Would you repeat every line of the data exactly?
####
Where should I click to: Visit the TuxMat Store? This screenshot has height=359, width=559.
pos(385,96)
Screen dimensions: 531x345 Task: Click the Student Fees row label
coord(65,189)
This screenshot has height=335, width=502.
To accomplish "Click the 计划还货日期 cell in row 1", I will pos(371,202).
####
● EXERCISE OUTPUT:
Where should I click to: Visit the TuxMat Store? This screenshot has height=359, width=559.
pos(385,96)
Screen dimensions: 531x345 Task: Click the Student Fees row label
coord(65,189)
This screenshot has height=335, width=502.
To accomplish "Click the 计划还货日期 cell in row 1", I will pos(371,202).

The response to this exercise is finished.